» **Aim of the exercise**
Count every line below containing "will"; state the number only.

Collected data entries
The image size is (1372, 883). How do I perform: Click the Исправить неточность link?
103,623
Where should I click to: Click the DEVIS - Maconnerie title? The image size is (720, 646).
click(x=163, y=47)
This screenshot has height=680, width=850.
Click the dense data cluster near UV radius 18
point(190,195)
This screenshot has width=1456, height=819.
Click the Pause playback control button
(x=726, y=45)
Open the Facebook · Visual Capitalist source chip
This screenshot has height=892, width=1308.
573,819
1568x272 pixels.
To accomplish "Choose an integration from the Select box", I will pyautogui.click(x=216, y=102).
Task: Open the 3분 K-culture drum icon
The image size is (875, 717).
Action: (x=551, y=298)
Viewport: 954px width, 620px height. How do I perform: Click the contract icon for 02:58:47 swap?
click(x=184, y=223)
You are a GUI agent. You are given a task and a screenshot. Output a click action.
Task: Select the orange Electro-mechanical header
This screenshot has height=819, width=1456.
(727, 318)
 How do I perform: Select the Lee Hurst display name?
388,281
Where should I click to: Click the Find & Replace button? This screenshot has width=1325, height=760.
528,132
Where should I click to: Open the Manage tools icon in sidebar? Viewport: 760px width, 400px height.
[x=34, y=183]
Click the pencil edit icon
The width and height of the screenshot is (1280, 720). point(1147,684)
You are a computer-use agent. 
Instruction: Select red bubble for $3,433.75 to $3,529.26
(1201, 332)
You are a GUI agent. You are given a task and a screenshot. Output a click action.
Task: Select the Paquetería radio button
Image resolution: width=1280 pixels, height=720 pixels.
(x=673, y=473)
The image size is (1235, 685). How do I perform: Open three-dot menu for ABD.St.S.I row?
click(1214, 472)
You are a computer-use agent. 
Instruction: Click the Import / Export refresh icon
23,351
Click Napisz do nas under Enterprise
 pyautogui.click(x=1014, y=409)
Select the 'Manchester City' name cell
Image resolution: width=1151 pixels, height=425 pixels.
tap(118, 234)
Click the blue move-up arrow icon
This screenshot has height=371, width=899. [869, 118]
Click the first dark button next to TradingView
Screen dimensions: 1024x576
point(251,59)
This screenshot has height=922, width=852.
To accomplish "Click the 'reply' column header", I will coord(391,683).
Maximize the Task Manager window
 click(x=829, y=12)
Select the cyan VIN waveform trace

» **Solution below**
2